* _THE EXERCISE_
Edit the stretch from the start of the lines through the line containing "click(x=540, y=336)" by replacing every occurrence of "Viewport" with "Display" and leaving everything else unchanged. Give only those lines, and leave the pictures out.

* _DATA IN THIS EXERCISE_

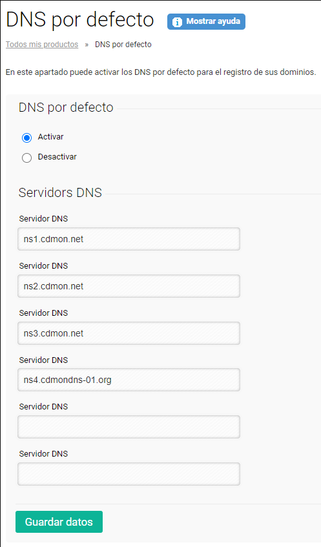Click the last empty Servidor DNS field

129,474
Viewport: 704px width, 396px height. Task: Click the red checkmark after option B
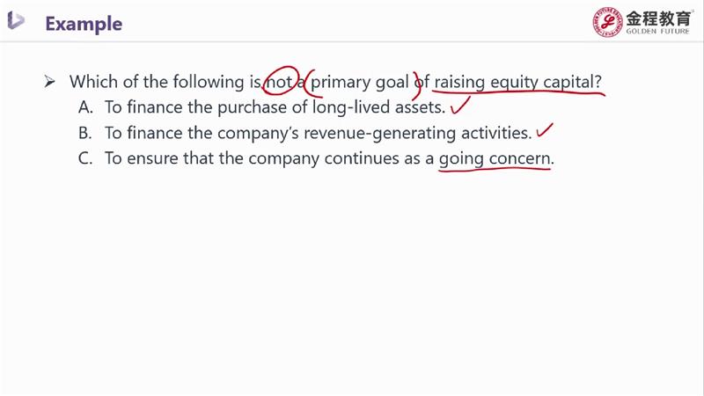click(546, 132)
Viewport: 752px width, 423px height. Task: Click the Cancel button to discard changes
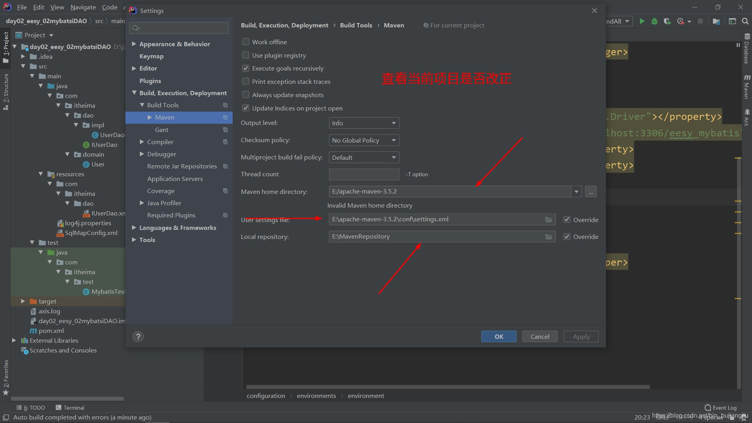click(x=540, y=336)
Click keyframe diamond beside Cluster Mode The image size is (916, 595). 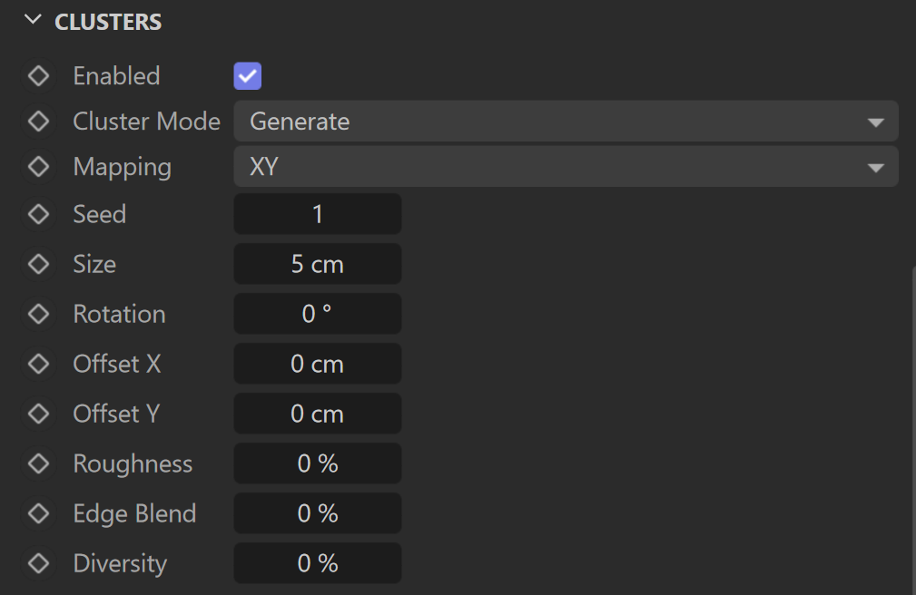click(x=38, y=122)
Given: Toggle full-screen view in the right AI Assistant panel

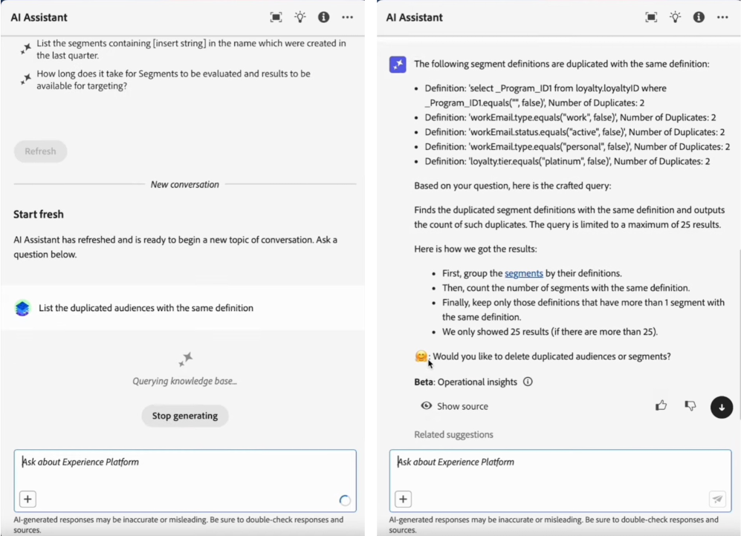Looking at the screenshot, I should coord(652,17).
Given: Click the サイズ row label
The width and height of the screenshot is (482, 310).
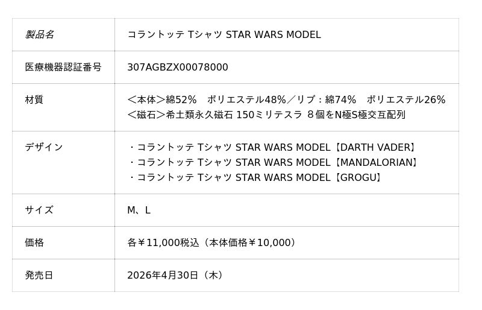Looking at the screenshot, I should [x=39, y=210].
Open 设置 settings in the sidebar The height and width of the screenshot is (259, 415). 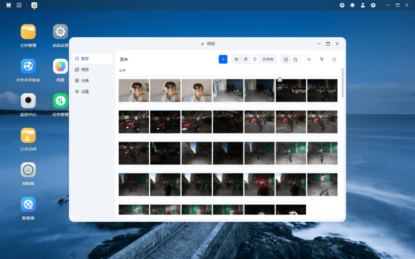[x=85, y=91]
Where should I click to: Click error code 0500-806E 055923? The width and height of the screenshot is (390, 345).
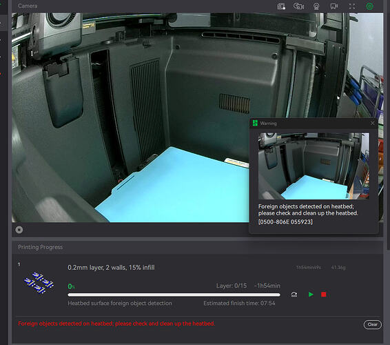click(x=285, y=221)
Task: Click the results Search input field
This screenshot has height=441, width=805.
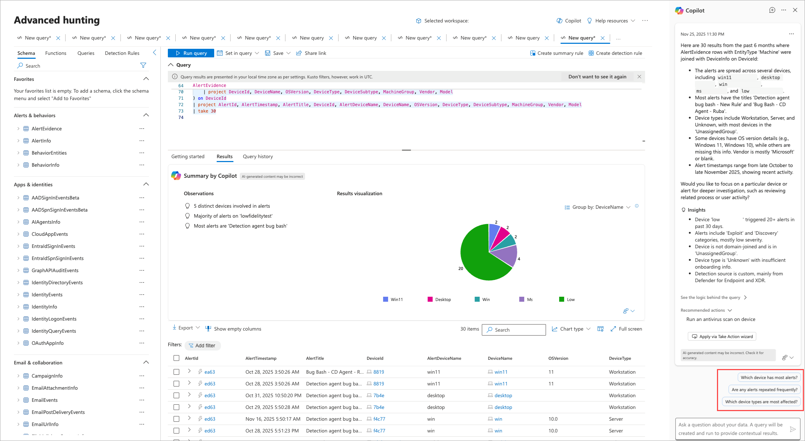Action: click(x=517, y=330)
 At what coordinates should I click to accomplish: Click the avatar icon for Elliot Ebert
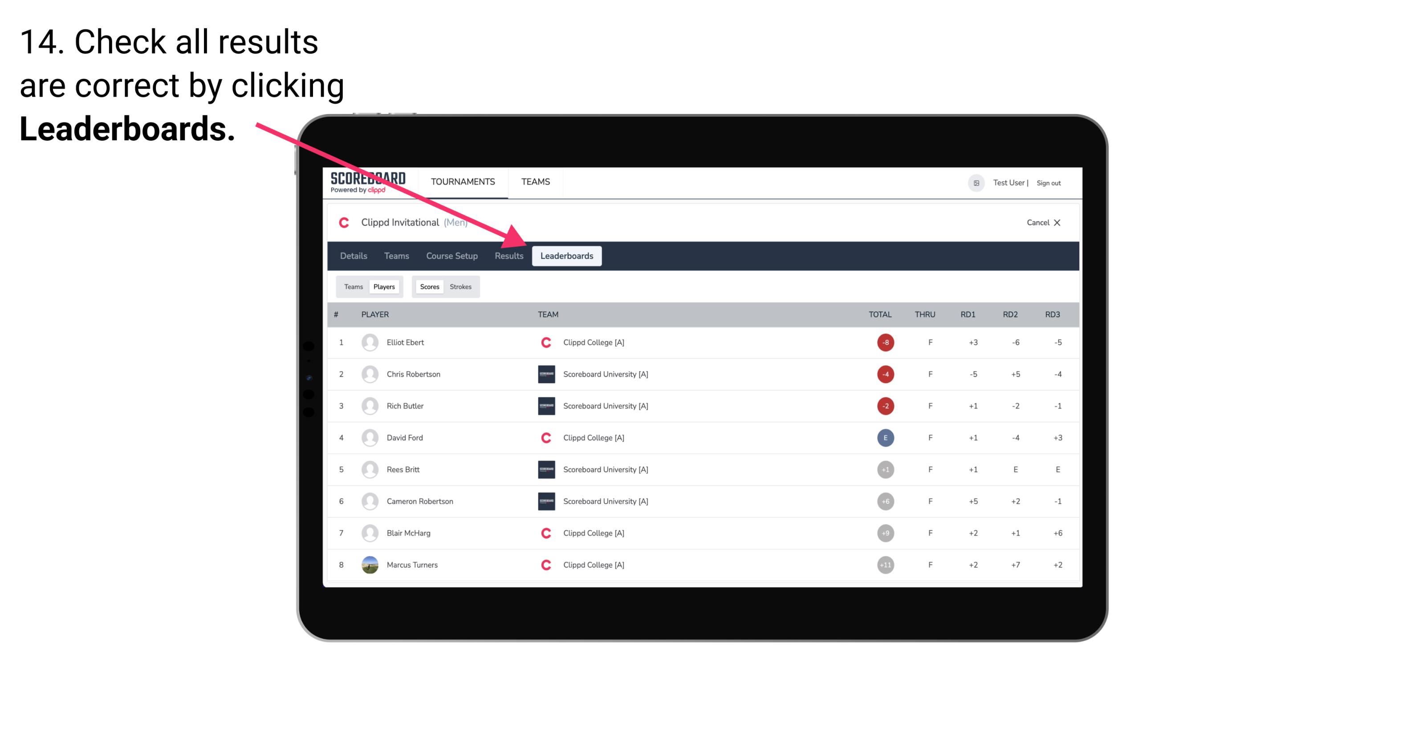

* _FINISHED TASK_
Click the last empty Servidor DNS field

129,474
Display: 704px width, 396px height. Task: Click the red checkmark after option B
click(546, 132)
Display: 752px width, 423px height. Task: Click the Cancel button to discard changes
click(x=540, y=336)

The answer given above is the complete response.